June 8, 2020 | 3:11pm

Gov. Andrew Cuomo on Monday defended the push to approve a state law to release disciplinary files of police officers — saying cops should be treated the same as other government workers whose records are open to public inspection.

Cuomo said Monday he and the Legislature will be “just reversing an exemption” that shields the disciplinary records of police officers under investigation for misconduct.

The powerful police unions in New York for years blocked action in Albany on such legislation — but that was before the massive protests and outrage over the the police brutality case in Minneapolis, where George Floyd died as a cop kept his knee pinned to his neck while in custody.

“It’s just fairness and equity across the board,” said Cuomo, noting that teachers and other public employees disciplinary records are publicly accessible.

He said the criminal justice package that he will sign into law after passing the Legislature later this week will include a ban on chokeholds, making it a crime to file false police reports based on race following the Amy Cooper scandal in Central Park, and codifying cases where the state attorney general investigates a suspect’s death in police custody. The governor five years ago approved an executive order for the state attorney general to pursue such cases.

“The protesters are basically right…People are saying enough is enough. Bring reforms to the criminal justice system, bring reform to policing,” the governor said during his coronavirus press briefing at his Manhattan office.
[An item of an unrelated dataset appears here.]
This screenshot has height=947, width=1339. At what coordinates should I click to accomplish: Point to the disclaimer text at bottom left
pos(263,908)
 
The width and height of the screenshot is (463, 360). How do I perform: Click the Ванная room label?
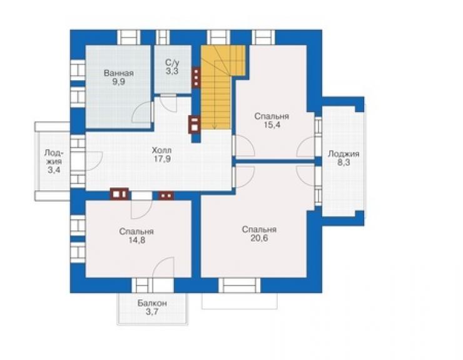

Asked why he didn’t change the 50-A law in the past, Cuomo repeated that his office issued a legal opinion advising New York City and other local governments that they could release personnel records of an officer under investigation

“Do I feel 50-A is a straw man for local governments? Ok, strike it down as a straw man,” he said.

He said this a moment in history where police and criminal justice reforms can take place.

“Now is the time,” Cuomo said. “Carpe momentum.”

State legislative leaders said they will move quickly on the police accountability bills.

“Black New Yorkers, like all residents of this state, deserve to know that their rights, and lives, are valued and protected by our justice system,” said state Senate Majority Leader Andrea Stewart Cousins.

“The legislation that will be passed over the coming days will help stop bad actors and send a clear message that brutality, racism, and unjustified killings will not be tolerated,” she said.

Assembly Majority Leader Crystal People Stokes (D-Buffalo) said the accountability measures don’t mean lawmakers are “anti-police.”

“We are anti-bad police. We understand the job of law enforcement is not easy. But I submit to you being black and brown in this country is not easy,” she said.